▶ AIM OF THE TASK
All the data below should be printed again without a single difference.

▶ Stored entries

· · ·

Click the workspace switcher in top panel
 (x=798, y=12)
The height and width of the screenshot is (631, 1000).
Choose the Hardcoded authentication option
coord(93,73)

· · ·

▶ RESULT OF THE EXERCISE
Click the workspace switcher in top panel
 (x=798, y=12)
The height and width of the screenshot is (631, 1000).
Choose the Hardcoded authentication option
coord(93,73)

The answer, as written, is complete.